Pogačar verso il quinto Tour, Carapaz re dell’Alpe d’Huez dopo il brivido Kuss
Il leader sloveno gestisce e aiuta il compagno Del Toro a salire sul podio; l’ecuadoriano conquista la seconda vittoria in tre giorni e la maglia a pois, mentre lo statunitense evita il volo oltre le barriere.
L’Alpe d’Huez ha offerto un palcoscenico degno della sua leggenda, regalando nell’ultima tappa di montagna del Tour de France un intreccio di trionfi individuali e manovre di squadra che definiscono la gerarchia finale della Grande Boucle. A esultare sotto lo striscione è stato l’ecuadoriano Richard Carapaz, capace di cogliere la seconda vittoria di tappa in tre giorni e di ipotecare la maglia a pois. La sua azione è stata favorita dalla doppia caduta, nel tratto conclusivo in discesa, dello statunitense Sepp Kuss: un testacoda e poi un’imbardata in curva che solo le reti di protezione hanno impedito si trasformassero in una tragedia. Carapaz, freddo e determinato, non ha esitato a superarlo, chiudendo con 26 secondi su Evenepoel e 31 secondi sullo stesso Kuss, visibilmente scosso ma lucido: «Mia moglie non me lo permetterà più — ha scherzato dopo l’arrivo — ma a volte serve una scarica di adrenalina».
Nel frattempo, il gruppo dei migliori ha vissuto un ribaltamento di ruoli: il leader della classifica Tadej Pogačar ha vestito i panni del gregario d’eccezione per il giovane compagno di squadra messicano Isaac del Toro. I due hanno affrontato fianco a fianco i collassi di Télégraphe, Croix de Fer, Galibier e Sarenne, un festival di ascese hors catégorie che ha spezzato i sogni di gloria del francese Paul Seixas, quarto in classifica ma incapace di tenere il ritmo del duo emiratino. Sul traguardo, Pogačar e del Toro hanno tagliato la linea mano nella mano, abbracciati: un gesto che ha sancito la terza posizione del messicano sul podio e la maglia bianca di miglior giovane. «Ho provato sulla mia pelle cosa significhi essere un domestique, ed è stato ancora più intenso di quanto immaginassi», ha dichiarato Pogačar, che guida la generale con 6 minuti e 26 secondi sul belga Remco Evenepoel e quasi 10 minuti su del Toro.

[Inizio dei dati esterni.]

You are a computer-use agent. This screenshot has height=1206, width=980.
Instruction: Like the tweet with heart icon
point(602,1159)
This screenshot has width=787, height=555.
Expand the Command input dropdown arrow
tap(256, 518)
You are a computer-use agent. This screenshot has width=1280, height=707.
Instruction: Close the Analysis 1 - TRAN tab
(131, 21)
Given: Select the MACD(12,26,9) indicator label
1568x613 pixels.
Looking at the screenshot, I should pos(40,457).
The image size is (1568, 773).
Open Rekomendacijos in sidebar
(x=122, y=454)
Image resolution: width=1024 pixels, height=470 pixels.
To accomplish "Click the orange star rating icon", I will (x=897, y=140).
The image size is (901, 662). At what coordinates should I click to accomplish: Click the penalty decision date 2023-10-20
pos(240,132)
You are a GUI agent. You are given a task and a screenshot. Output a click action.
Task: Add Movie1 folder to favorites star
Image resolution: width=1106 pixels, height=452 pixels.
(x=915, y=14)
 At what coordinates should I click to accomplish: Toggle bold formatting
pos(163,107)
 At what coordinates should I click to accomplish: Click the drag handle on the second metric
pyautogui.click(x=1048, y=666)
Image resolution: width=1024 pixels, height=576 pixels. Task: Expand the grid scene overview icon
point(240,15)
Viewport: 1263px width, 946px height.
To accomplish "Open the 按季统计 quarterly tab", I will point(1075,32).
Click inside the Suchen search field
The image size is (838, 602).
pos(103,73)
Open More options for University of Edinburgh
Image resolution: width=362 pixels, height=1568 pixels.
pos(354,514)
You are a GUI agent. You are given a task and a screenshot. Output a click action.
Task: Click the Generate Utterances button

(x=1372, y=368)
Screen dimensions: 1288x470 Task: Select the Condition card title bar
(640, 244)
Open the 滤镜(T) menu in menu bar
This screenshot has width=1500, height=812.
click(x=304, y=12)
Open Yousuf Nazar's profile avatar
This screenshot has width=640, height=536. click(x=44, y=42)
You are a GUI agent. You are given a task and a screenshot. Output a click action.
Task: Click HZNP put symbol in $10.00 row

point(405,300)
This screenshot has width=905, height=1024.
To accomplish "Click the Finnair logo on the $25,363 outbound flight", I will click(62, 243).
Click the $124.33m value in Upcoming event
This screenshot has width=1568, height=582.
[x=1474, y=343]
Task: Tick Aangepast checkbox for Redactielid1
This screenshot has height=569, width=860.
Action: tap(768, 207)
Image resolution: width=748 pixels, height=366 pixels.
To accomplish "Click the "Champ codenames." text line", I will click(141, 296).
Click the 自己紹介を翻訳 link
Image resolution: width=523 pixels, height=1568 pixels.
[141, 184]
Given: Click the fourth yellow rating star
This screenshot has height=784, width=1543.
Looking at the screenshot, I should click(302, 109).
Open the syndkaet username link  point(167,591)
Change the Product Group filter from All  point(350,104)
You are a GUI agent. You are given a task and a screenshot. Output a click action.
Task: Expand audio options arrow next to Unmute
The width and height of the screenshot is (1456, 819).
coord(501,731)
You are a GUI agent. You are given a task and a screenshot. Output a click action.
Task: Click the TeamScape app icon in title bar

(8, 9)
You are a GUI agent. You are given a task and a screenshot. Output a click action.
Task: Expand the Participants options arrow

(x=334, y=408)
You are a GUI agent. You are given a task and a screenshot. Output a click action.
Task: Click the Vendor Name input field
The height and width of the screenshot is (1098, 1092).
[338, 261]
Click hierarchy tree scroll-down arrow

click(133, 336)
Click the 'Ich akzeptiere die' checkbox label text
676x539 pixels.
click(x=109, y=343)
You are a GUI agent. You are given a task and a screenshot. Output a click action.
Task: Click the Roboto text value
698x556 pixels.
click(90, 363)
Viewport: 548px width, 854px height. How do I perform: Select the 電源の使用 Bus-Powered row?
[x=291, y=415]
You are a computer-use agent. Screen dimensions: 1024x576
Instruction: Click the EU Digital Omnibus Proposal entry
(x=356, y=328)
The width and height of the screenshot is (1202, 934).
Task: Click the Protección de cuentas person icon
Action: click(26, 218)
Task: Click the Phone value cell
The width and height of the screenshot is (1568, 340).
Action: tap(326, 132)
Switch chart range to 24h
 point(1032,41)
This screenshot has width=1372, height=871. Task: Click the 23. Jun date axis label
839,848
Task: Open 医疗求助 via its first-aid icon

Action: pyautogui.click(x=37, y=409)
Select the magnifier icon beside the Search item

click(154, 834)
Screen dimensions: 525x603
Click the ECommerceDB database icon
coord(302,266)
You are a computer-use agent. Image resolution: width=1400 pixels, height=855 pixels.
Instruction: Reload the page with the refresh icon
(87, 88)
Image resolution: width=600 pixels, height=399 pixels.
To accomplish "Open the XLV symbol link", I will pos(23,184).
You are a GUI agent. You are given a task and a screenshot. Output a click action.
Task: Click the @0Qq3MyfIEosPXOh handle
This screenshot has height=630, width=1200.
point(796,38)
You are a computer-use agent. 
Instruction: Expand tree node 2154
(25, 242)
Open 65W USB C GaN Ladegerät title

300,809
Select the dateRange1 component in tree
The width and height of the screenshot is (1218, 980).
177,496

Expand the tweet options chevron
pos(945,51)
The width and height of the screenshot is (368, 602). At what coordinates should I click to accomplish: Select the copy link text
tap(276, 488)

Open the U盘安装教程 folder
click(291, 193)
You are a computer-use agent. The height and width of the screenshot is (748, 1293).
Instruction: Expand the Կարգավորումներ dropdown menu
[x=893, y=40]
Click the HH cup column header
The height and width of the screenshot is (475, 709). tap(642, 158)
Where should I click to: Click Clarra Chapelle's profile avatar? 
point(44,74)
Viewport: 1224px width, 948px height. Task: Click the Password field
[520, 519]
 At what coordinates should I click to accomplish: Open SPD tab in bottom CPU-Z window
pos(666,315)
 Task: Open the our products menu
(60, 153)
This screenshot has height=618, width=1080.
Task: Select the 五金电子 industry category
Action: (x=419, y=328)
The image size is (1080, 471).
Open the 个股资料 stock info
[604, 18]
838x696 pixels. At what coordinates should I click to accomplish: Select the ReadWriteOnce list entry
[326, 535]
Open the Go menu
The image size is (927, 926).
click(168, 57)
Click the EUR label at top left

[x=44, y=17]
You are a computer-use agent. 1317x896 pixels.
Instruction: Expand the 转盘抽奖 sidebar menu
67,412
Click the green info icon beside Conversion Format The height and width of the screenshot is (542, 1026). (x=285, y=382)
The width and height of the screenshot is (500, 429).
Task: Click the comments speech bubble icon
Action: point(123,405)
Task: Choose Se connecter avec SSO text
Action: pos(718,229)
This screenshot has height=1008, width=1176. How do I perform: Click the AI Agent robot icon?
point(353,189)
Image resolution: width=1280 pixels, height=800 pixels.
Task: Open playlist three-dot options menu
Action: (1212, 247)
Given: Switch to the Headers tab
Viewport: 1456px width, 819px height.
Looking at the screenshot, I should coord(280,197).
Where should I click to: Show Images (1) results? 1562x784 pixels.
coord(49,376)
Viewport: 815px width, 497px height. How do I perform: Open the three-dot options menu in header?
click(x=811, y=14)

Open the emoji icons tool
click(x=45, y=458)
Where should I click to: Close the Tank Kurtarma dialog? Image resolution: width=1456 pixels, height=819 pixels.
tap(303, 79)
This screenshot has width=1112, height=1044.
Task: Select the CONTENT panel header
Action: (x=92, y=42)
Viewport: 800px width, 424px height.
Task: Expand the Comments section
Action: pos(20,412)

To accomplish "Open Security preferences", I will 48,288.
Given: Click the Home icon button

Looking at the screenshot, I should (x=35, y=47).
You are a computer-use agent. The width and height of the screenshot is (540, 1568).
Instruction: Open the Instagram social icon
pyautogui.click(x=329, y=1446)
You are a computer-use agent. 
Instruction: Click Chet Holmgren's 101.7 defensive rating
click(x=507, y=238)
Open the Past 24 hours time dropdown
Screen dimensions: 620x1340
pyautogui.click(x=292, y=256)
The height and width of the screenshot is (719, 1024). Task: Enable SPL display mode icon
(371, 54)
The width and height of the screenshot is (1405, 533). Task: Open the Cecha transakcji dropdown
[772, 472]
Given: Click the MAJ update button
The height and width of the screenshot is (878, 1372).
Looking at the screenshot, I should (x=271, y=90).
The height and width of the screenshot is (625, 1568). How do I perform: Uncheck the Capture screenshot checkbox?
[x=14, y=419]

Con questo passaggio, lo sloveno mette la firma su un Tour dominato fin dalla seconda tappa, e salvo incidenti nella passerella parigina di domenica — accorciata da 133 a 89 chilometri a causa degli incendi boschivi nel sud-ovest della Francia — eguaglierà i cinque successi finali di Jacques Anquetil, Eddy Merckx, Bernard Hinault e Miguel Indurain. La prospettiva europea vede in Pogačar un fuoriclasse che ha saputo gestire le energie con saggezza, vincendo cinque tappe e aiutando il compagno, mentre in America Latina Carapaz e del Toro vengono celebrati come alfieri di un ciclismo in grande ascesa. L’Ecuador già festeggia il secondo sigillo in questa edizione e il Giro d’Italia 2019, e il Messico si gode il primo podio in una grande corsa a tappe. Seixas, il più giovane al Tour dal 1937, ha retto l’urto ed è quarto, davanti al connazionale Lenny Martinez.
Ora la carovana si dirige verso la capitale: l’ultima tappa, con la tradizionale sfilata e la volata sugli Champs-Élysées, vedrà Pogačar probabilmente in tenuta celebrativa, anche se non esclude un ultimo assalto se le gambe risponderanno. Carapaz, matematicamente re della montagna, deve solo tagliare il traguardo per suggellare una corsa memorabile. Il Tour 2026 si chiude così, con un’immagine di arroccamento strategico e di freschezza latinoamericana, mentre l’Europa applaude il suo nuovo re sloveno.